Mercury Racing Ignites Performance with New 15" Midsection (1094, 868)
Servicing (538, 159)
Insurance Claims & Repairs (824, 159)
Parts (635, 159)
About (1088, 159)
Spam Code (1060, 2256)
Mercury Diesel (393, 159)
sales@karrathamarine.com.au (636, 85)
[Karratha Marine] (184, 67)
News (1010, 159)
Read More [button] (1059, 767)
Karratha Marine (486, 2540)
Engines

* * * * * * * * *

* _Work instructions_
What do the lines from the one with "[Karratha Marine] (184, 67)" through the last line of the entries say? Print them word for word, both ends included, and nothing else.

* _Result of the exercise_
[Karratha Marine] (184, 67)
News (1010, 159)
Read More [button] (1059, 767)
Karratha Marine (486, 2540)
Engines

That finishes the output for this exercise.